En effet, le Conseil militaire de transition, après le coup d’état du 20 avril 2021 qui lui a permis de prendre pouvoir, a dissous la Constitution du 4 mai 2018 et lui a substitué une Charte de transition de la République du Tchad (qui n’est ni plus ni moins qu’un patchwork de la Charte nationale provisoire du 28 février 1991 et de la Charte de transition de la République du Tchad du 5 avril 1993 légèrement remaniées).
La Charte de transition du 20 avril 2021, à laquelle les textes législatifs ultérieurs (art.103), les dispositions de la Constitution dissoute, les lois et règlements non-contraires (art. 102) servent de béquilles, ne contient, il est vrai, aucune disposition claire rendant obligatoire la tenue d’un Dialogue national.
Mais, si elle ne prévoit pour aucun des organes de la transition l’obligation d’organiser une quelconque conférence nationale, la Charte de transition dit, en revanche, expressément que « la paix et la sécurité sont des préalables à la consolidation de la démocratie au Tchad » (Préambule) avant d’ajouter que « le Conseil militaire de transition [PCMT] est un organe de définition et d’orientation des questions de paix, de stabilité et de sécurité nationale » (art. 36) pour enfin rendre le président du conseil militaire de transition (PCMT) « garant de l’unité nationale » (art. 38)
Or, si la rhétorique de ‘‘Paix’’, de ‘‘stabilité’’ et d’‘‘unité nationale’’ a permis à son prédécesseur de confisquer le pouvoir à vie, la dissolution de la Constitution de 2018 par le Conseil militaire de transition et l’engagement quasi-constitutionnel (art.97) de celui-ci à limiter à 18 mois l’état d’exception dans ce pays profondément meurtri par plusieurs décennies de « guerres sans fin » (Les Temps Modernes 2017, M. Debos, N. Powell) impliquent nécessairement de réunir , dans ce laps de temps, autour d’une table, l’ensemble des acteurs politiques, bandes armées et militants associatifs afin de fixer les meilleures résolutions pour permettre à la nation de sortir du cycle de la violence et de surmonter ses divisions.
En cela, contrairement à l’analyse du PCMT, la tenue d’un Dialogue national trouve son fondement juridique dans la Charte de transition du 20 avril 2021.
Aurait-il dû dire « rien ne m’obligeait à instituer une Charte de la transition » ? Affirmatif ! La Constitution de 2018 suffisait largement à garantir l’expression démocratique.

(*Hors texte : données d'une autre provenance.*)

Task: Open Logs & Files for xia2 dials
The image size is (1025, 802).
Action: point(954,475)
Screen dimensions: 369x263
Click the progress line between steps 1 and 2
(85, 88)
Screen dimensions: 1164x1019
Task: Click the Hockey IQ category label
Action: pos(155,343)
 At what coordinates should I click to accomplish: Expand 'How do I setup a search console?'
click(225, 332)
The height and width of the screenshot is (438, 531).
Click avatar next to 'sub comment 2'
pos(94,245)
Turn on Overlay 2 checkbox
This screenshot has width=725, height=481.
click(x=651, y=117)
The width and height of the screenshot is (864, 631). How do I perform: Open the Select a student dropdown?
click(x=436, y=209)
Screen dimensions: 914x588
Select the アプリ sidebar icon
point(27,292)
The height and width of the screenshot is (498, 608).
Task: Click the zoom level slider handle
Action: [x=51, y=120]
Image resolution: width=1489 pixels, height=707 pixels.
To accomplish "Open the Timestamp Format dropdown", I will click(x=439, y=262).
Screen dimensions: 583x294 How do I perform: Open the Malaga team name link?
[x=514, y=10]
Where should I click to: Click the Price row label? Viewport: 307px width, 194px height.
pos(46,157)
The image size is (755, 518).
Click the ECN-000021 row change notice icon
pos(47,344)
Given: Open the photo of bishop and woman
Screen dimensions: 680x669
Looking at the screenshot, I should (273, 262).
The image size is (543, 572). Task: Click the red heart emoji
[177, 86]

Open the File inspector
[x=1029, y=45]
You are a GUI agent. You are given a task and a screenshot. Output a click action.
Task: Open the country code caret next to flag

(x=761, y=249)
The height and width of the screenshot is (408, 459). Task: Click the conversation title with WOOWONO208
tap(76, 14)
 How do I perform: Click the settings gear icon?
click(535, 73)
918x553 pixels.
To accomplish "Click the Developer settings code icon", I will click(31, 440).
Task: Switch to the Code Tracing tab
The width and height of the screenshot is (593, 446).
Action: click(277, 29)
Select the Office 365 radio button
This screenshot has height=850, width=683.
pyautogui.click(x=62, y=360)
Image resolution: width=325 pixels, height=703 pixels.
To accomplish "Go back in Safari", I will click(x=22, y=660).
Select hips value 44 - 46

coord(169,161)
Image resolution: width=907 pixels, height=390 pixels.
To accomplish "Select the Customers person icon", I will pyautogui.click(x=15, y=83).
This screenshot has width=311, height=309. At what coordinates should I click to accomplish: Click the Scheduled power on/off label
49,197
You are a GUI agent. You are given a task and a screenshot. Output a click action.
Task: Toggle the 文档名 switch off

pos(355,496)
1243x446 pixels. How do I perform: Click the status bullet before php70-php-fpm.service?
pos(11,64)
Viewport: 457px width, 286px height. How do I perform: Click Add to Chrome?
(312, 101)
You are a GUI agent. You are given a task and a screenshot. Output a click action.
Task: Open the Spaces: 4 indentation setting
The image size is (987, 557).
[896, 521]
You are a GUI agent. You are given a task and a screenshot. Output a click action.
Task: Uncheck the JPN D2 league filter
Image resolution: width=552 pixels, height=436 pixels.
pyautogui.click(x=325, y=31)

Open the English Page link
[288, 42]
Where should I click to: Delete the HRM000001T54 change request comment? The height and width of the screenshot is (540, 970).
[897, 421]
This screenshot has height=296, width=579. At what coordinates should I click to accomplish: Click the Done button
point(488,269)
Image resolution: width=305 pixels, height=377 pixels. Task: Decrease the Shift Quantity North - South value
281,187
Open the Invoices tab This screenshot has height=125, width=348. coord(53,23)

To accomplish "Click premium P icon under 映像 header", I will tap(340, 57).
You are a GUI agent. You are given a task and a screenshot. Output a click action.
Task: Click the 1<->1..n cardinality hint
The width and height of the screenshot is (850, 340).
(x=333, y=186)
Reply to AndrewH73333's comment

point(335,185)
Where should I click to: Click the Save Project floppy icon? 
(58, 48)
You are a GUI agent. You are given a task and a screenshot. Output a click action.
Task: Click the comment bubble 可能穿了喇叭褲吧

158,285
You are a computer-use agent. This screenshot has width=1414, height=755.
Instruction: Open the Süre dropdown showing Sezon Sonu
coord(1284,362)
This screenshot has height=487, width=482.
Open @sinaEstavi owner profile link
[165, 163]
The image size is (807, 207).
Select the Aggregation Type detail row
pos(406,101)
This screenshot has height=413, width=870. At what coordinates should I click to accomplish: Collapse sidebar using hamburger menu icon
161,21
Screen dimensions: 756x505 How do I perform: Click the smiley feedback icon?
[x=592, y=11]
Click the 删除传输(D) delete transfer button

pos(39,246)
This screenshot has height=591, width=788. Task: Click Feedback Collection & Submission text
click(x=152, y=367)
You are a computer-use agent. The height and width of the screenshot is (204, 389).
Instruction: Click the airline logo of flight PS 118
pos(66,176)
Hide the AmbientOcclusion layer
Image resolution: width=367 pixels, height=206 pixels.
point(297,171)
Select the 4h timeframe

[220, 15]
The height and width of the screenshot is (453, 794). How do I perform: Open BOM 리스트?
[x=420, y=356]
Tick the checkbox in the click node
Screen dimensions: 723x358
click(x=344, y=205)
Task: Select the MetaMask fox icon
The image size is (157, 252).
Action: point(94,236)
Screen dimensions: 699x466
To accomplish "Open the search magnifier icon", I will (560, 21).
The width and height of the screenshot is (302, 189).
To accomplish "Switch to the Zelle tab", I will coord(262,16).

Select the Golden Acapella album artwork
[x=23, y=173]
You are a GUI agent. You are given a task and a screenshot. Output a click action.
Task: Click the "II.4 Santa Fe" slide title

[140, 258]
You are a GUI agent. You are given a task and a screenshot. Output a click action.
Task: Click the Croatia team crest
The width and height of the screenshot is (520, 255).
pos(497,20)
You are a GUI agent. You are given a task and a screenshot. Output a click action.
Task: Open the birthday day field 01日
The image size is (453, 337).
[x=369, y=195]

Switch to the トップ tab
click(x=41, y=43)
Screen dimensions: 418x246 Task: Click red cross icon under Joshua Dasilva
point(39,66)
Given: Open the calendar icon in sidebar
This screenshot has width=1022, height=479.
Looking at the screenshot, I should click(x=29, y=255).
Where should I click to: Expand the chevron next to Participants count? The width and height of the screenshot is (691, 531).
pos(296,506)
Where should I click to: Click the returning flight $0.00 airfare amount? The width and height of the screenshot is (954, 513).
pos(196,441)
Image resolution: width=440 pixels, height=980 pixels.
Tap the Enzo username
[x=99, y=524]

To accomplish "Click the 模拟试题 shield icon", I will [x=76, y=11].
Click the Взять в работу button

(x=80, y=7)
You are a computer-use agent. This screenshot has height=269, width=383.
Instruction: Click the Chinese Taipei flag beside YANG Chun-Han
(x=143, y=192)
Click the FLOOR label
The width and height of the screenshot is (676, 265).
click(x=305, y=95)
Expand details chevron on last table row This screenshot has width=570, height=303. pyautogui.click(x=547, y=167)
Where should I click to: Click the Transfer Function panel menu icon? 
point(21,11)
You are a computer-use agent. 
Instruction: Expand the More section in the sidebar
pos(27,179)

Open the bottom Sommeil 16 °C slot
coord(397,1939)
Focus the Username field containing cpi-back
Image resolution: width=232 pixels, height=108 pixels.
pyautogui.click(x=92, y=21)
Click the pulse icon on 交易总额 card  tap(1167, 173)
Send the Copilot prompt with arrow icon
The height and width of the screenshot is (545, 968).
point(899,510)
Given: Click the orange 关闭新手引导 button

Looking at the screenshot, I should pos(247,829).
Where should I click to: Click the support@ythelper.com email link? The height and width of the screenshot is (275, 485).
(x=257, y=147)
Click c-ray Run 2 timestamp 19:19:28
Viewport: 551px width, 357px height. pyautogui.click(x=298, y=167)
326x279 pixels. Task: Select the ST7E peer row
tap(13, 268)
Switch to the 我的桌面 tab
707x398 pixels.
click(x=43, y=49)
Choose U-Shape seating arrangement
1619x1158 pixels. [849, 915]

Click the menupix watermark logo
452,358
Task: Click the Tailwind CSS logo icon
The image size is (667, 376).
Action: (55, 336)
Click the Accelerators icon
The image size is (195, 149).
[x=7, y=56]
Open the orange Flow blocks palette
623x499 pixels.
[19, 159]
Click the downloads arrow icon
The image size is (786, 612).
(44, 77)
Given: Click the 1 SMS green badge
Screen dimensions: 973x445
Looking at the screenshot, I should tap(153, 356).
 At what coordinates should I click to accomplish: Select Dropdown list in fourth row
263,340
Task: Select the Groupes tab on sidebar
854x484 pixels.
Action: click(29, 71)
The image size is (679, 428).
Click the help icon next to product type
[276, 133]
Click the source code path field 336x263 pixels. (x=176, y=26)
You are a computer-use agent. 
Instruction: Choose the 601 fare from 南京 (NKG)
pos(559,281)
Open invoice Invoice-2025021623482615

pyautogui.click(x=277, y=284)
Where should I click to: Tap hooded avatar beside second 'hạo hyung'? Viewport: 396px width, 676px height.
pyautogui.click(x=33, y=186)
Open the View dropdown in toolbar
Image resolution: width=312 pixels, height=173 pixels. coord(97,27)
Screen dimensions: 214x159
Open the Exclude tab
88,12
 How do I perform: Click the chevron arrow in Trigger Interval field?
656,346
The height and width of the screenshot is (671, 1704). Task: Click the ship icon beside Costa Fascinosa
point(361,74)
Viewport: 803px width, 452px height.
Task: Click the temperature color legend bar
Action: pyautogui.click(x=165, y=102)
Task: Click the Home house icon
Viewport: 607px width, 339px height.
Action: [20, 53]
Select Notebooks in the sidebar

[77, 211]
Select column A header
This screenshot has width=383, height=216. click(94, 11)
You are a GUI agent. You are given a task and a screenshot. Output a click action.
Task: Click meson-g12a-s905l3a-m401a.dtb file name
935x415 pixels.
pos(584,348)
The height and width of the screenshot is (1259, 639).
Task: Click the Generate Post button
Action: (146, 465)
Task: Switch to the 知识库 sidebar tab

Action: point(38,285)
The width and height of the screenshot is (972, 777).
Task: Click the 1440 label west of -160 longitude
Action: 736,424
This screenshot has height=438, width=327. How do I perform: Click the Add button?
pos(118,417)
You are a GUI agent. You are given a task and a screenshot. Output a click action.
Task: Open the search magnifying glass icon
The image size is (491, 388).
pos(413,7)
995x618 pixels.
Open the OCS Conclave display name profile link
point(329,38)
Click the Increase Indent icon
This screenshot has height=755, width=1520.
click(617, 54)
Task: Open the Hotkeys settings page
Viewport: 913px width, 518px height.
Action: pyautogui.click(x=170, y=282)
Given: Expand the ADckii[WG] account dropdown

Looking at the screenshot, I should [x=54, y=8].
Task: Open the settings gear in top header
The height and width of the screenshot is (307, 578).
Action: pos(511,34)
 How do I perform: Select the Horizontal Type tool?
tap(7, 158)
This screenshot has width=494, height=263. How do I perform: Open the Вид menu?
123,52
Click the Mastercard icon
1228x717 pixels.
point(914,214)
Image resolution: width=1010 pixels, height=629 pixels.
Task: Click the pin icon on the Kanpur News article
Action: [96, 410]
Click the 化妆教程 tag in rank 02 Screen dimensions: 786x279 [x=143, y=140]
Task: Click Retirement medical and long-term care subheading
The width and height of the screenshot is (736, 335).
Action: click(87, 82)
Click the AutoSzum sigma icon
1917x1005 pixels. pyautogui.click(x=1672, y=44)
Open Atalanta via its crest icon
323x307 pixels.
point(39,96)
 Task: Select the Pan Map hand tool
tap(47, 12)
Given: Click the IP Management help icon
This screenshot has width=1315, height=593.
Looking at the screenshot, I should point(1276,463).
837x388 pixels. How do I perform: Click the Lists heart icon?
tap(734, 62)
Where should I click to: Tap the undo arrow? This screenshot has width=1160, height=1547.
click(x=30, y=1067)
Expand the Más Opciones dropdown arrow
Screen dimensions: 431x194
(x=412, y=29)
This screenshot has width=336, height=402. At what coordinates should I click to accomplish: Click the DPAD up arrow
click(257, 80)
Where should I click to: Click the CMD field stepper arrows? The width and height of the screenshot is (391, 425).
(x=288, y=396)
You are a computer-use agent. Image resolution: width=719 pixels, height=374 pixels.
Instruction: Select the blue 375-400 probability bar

Si Kabadi avait accepté d’assumer, « en âme et conscience », ses responsabilités, les Tchadiens auraient déjà élu démocratiquement un président et ainsi pu éviter le spectacle désolant qu’offre ce régime d’exception qui ne survit que grâce à l’incommensurable tolérance des 16 millions de citoyens qui se laissent asservir, acceptent toutes les injustices et détournent le regard face à la négation de leurs droits les plus élémentaires.